* [WORK INSTRUCTION]
Check every line of the entries that follow, and copy the ones containing "settings".

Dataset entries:
════

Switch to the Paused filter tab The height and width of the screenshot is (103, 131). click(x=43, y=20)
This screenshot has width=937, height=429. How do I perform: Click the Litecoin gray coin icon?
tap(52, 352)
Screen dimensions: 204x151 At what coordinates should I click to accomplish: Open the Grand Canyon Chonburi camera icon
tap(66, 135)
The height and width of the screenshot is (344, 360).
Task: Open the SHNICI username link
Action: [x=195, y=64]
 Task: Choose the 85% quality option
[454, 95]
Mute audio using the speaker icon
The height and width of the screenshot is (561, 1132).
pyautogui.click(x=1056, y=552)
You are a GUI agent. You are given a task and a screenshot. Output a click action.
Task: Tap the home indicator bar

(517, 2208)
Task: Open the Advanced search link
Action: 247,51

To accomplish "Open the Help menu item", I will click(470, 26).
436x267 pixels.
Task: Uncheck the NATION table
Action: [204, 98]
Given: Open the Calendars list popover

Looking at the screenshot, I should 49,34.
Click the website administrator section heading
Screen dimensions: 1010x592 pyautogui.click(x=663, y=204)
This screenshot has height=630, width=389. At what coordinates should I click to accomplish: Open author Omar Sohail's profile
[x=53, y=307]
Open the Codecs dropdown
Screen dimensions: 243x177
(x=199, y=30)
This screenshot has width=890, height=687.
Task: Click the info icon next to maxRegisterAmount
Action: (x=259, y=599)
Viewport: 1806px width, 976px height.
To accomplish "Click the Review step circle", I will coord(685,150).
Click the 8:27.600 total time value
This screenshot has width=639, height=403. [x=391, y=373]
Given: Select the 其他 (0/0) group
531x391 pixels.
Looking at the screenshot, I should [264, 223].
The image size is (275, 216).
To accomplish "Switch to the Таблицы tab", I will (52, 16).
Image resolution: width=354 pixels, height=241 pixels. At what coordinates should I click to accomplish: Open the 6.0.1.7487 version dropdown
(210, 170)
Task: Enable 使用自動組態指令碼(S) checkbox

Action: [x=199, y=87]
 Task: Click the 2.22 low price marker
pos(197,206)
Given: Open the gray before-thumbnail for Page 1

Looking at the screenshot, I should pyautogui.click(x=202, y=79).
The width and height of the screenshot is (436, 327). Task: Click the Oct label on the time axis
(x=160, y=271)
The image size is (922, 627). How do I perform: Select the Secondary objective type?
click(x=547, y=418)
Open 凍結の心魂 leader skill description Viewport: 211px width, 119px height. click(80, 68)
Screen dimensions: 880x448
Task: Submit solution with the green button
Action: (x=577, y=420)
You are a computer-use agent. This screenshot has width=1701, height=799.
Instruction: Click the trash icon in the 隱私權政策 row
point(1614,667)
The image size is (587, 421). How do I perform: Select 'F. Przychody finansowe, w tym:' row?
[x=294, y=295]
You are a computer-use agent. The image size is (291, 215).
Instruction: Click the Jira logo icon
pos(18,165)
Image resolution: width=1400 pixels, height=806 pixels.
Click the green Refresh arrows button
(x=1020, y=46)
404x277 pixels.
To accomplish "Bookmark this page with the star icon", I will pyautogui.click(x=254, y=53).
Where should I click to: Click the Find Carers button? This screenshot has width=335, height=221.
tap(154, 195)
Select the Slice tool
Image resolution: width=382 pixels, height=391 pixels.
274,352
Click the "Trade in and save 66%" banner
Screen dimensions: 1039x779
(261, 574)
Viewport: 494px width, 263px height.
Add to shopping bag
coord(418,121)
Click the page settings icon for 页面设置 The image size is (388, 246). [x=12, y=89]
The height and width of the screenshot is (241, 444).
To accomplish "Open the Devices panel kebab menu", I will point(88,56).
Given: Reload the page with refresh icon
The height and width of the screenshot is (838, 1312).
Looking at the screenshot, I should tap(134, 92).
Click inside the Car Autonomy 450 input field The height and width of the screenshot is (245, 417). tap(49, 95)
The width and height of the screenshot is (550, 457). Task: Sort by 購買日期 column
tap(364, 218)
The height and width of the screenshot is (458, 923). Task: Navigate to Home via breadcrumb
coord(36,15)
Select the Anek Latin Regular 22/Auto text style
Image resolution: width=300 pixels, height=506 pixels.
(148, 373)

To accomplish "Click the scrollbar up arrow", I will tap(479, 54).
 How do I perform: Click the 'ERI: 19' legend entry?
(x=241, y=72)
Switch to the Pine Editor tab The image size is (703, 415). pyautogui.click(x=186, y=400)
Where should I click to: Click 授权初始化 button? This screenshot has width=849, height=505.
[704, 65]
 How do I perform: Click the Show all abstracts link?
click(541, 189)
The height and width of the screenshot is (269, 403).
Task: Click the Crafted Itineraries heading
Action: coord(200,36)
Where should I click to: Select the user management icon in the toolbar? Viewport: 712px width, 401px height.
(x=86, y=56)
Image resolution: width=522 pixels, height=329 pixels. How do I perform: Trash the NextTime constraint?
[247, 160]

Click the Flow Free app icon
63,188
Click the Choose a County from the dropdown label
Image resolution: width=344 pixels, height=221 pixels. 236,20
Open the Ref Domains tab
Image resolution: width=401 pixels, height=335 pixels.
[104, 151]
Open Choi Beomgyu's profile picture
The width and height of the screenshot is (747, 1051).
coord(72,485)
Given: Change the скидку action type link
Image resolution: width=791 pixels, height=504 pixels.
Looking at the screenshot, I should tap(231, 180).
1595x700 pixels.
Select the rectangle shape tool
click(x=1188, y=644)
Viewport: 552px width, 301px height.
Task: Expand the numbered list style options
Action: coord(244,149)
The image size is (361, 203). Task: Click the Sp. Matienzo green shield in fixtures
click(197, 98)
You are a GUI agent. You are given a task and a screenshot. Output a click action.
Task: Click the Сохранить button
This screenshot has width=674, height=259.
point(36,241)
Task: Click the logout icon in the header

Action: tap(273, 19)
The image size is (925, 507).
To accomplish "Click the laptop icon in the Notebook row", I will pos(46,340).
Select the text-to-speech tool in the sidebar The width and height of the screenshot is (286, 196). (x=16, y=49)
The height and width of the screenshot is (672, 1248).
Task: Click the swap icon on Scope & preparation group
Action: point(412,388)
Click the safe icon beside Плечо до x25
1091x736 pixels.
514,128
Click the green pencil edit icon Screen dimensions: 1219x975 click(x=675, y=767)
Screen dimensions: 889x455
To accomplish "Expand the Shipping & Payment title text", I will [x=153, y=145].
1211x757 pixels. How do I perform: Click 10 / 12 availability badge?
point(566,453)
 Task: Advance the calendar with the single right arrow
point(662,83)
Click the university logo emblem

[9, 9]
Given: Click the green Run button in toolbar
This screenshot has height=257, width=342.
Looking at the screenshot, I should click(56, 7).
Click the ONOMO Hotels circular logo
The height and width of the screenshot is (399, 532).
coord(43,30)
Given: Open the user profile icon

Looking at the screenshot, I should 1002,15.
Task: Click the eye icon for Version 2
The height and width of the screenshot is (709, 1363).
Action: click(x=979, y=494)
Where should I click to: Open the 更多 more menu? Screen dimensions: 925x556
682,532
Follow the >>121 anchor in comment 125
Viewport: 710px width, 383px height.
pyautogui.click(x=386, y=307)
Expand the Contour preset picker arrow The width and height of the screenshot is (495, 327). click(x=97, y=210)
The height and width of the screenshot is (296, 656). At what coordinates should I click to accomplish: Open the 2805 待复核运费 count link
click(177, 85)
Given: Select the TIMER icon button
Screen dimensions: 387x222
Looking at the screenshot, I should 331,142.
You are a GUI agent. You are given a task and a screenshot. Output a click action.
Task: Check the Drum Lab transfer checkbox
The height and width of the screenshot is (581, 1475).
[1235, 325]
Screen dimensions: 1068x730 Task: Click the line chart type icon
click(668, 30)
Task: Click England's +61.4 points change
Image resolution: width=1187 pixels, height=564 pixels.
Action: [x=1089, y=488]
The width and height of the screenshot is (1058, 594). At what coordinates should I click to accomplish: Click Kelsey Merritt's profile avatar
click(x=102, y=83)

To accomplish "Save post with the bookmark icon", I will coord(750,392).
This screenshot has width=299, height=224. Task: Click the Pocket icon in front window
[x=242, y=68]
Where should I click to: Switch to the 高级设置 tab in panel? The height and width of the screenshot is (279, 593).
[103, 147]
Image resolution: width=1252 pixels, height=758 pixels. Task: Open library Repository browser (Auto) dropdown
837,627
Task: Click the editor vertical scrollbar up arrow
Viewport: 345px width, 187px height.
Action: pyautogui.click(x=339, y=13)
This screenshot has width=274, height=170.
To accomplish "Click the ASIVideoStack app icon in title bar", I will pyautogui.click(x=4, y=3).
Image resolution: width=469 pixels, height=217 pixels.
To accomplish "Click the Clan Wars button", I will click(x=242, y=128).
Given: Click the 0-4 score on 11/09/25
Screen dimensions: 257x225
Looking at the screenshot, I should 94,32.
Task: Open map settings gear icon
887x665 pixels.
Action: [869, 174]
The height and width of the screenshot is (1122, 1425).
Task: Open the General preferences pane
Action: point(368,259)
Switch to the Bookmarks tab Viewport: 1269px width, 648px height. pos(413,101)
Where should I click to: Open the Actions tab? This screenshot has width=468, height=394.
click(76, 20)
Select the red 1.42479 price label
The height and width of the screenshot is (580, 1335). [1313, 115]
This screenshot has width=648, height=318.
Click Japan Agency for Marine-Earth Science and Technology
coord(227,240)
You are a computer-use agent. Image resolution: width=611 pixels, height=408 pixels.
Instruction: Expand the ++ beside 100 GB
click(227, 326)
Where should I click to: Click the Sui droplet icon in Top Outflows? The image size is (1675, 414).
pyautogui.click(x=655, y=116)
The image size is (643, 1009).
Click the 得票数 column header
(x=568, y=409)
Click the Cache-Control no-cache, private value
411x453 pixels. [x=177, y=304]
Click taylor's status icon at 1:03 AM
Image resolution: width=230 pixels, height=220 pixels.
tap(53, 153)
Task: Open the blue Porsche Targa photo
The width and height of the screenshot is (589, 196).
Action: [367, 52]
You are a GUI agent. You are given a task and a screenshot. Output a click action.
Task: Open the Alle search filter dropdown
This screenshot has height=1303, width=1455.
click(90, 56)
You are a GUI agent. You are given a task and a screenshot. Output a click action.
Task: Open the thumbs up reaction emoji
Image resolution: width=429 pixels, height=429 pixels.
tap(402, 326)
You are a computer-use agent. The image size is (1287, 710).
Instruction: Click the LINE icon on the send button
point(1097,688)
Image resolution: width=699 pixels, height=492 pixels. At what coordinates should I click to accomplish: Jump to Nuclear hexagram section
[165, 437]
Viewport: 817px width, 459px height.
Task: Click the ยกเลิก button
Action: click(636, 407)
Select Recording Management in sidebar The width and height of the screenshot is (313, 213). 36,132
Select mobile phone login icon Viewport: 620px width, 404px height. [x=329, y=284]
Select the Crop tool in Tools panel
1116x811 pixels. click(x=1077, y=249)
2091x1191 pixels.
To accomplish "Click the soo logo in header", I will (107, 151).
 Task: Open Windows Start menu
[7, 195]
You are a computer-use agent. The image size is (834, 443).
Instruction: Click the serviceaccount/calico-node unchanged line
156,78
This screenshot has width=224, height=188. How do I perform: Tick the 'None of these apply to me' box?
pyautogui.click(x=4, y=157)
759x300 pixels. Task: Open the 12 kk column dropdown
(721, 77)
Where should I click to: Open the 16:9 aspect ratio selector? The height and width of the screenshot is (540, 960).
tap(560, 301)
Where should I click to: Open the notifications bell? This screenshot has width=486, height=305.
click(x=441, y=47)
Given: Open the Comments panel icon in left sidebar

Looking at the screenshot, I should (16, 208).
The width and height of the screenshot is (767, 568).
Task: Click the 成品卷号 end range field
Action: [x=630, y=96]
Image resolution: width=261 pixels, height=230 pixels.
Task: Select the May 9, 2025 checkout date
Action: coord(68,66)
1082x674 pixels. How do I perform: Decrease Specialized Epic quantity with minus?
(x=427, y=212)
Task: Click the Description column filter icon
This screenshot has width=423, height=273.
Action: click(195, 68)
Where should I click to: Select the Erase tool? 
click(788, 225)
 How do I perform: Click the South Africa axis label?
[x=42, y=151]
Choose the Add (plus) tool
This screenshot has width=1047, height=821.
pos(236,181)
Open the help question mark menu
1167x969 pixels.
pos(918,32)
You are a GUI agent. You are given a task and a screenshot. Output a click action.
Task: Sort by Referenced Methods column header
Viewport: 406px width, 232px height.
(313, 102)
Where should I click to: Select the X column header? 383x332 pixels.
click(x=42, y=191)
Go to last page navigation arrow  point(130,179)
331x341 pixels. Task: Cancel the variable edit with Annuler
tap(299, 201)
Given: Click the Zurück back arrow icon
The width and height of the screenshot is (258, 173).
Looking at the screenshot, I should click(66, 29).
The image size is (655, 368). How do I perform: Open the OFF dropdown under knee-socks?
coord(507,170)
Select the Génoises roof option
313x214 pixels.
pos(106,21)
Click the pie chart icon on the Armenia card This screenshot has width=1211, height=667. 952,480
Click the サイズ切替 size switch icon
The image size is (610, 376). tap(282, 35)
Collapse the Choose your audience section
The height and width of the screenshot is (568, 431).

════

* [ANSWER SPACE]
Click the page settings icon for 页面设置 The image size is (388, 246). [x=12, y=89]
Task: Open map settings gear icon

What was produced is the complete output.